**DOKUMENT**
>>>

Mit dem erneuten schweren Brand in der Nacht zum 6. August (wir berichteten), bei dem die Tennishalle des TC Grün-Weiß zerstört wurde, hat die negative Entwicklung im Kurpark einen bitteren Tiefpunkt erreicht.

Das einstige Kleinod des Kurbades Königsborn ist aus Sicht vieler Bürger und zunehmend auch politischer Parteien zu einem Hort des Vandalismus, der Kriminalität und der Verwahrlosung verkommen.

Der Niedergang begann mit einem Paukenschlag am Gründonnerstag vor drei Jahren, dem 13. April 2017:

Nach 18 Jahren warf der Förderverein für Unnas „grüne Lunge“ der Stadt die Brocken vor die Füße und gab in einer völlig überraschenden Pressemitteilung seine Auflösung bekannt. Der Grund: kaum oder keine Unterstützung mehr durch die Stadt.

<<<

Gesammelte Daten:
>>>

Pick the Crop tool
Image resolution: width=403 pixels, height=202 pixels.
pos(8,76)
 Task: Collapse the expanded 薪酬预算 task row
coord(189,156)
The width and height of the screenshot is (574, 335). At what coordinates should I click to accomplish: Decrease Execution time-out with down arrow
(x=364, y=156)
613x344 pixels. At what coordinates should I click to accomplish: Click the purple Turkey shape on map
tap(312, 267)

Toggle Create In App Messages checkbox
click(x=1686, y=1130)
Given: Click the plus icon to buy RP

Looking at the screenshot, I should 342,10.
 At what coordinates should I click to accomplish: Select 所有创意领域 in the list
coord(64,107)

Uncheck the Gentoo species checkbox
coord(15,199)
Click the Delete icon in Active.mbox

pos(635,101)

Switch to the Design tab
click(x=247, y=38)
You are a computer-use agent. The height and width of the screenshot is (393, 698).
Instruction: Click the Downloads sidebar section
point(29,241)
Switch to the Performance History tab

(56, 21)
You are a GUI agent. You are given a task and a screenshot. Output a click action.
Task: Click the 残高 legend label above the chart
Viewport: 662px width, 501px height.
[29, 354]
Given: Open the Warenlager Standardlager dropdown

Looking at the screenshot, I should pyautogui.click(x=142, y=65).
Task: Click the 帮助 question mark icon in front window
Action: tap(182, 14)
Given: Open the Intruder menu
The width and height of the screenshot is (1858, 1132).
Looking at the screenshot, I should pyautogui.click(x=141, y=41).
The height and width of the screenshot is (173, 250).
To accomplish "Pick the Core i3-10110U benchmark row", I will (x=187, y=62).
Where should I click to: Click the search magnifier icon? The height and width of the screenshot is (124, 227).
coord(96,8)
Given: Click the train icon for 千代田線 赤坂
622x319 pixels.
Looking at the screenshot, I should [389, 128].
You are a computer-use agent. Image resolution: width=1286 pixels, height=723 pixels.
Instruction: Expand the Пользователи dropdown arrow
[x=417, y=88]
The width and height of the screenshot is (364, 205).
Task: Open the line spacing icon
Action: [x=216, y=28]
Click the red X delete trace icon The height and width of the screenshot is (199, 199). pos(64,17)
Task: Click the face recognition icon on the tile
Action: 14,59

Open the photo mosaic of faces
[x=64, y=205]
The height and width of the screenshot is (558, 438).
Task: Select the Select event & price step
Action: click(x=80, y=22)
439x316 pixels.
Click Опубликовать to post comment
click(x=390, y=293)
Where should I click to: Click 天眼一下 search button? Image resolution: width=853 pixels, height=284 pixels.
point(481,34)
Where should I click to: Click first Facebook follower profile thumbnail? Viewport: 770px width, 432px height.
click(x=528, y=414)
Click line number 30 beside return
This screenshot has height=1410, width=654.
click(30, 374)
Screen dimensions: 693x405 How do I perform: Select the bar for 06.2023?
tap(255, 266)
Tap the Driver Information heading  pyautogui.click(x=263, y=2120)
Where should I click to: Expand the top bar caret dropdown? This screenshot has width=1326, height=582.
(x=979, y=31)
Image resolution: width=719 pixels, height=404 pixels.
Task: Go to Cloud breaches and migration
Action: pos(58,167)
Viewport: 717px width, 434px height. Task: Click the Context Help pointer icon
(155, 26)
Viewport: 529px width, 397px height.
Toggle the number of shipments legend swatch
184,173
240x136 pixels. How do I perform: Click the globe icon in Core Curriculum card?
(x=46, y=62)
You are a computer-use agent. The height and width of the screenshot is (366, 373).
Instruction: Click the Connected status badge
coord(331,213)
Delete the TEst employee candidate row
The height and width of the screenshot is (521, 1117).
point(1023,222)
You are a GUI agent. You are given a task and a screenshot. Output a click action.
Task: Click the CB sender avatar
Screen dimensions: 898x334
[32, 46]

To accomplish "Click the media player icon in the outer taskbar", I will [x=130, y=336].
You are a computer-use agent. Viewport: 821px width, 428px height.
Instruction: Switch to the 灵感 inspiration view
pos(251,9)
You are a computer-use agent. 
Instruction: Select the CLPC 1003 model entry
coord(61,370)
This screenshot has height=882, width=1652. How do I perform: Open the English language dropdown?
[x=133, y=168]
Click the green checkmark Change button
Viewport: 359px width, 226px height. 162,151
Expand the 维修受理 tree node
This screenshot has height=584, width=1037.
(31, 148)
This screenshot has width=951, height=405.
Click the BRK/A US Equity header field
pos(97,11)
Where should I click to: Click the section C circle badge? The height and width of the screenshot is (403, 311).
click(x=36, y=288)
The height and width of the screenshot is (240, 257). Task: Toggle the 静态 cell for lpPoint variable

<<<

**AUFGABEN**
- A) Gib den Abschnitt im Text zum Kurpark von „Nach 18 Jahren“ bis „durch die Stadt.“ wortgetreu wieder.
- B) Welches Gebäude hat der Brand in der Nacht zum 6. August laut dem Text zum Kurpark zerstört?
- C) Führe den Text zum Kurpark im Anschluss an seinen letzten Satz fort.
Die Einträge haben mit dem Text zum Kurpark nichts zu tun.

**ANTWORTEN ZU AUFGABEN**
- A)
Nach 18 Jahren warf der Förderverein für Unnas „grüne Lunge“ der Stadt die Brocken vor die Füße und gab in einer völlig überraschenden Pressemitteilung seine Auflösung bekannt. Der Grund: kaum oder keine Unterstützung mehr durch die Stadt.

- B) Die Tennishalle des TC Grün-Weiß.

- C)
„Wir sehen keine Perspektiven mehr für eine Fortentwicklung der grünen Lunge inmitten der Hellwegstadt“, heißt es in der Pressemitteilung, die unsere Redaktion am Mittag des 13. April 2017 erhielt.

„Wir haben zunehmend feststellen müssen, dass faszinierende und zukunftsweisende Projekte wie der Bau eines Gradierwerks oder auch nur die Realisierung eines Barfußpfades von der Stadt Unna als Eigentümerin blockiert werden.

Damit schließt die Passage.